§ Record extracts:
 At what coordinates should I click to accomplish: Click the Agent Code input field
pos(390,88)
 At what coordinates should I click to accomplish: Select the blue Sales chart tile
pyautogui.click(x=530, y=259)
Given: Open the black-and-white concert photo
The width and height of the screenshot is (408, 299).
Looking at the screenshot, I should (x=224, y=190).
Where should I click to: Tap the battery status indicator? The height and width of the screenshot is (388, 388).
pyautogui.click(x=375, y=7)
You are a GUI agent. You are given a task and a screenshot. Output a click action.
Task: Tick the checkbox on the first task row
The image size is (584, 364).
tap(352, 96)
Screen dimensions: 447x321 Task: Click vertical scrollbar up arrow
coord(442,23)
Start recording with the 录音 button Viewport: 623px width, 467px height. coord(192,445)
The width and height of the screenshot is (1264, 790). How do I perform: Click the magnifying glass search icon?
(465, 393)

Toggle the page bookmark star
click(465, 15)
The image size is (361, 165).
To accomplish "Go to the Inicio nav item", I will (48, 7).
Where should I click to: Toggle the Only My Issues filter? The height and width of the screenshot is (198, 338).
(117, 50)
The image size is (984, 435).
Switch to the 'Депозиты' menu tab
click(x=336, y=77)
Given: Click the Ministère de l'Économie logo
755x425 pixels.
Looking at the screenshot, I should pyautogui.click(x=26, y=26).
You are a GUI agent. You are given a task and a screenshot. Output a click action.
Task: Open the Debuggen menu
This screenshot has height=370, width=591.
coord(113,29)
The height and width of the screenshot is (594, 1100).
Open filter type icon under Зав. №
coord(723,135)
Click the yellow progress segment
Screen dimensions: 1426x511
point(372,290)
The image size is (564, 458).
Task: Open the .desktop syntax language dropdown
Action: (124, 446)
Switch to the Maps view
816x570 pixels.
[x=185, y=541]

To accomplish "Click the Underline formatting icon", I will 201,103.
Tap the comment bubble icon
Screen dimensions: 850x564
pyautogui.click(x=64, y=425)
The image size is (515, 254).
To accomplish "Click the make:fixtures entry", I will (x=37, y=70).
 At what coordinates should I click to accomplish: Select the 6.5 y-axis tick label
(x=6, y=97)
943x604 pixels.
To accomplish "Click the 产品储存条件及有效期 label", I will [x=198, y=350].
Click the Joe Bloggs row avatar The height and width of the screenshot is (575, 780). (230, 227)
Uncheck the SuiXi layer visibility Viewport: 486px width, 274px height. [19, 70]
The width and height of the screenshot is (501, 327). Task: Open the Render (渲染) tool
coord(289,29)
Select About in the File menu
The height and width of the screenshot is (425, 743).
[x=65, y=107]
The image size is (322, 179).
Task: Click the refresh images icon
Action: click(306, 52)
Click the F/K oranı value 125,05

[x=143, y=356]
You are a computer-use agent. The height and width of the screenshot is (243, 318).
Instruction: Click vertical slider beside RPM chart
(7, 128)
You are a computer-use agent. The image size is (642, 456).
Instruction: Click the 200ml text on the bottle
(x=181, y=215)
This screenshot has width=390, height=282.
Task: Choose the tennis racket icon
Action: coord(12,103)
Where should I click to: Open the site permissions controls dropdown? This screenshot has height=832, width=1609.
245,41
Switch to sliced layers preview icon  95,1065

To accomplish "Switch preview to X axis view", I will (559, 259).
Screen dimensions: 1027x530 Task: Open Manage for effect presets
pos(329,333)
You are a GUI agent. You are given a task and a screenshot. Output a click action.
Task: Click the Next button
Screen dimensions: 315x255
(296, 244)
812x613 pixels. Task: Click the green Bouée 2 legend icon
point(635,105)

§ Problem description: Starting with the line that contains "Switch to sliced" and going on through the end of the listing, write those lines out again with the requests included. Add 126 to every coordinate value in the answers.

§ Answer for the task:
Switch to sliced layers preview icon  221,1191

To accomplish "Switch preview to X axis view", I will (685, 385).
Screen dimensions: 1027x530 Task: Open Manage for effect presets
pos(455,459)
You are a GUI agent. You are given a task and a screenshot. Output a click action.
Task: Click the Next button
Screen dimensions: 315x255
(422, 370)
812x613 pixels. Task: Click the green Bouée 2 legend icon
point(761,231)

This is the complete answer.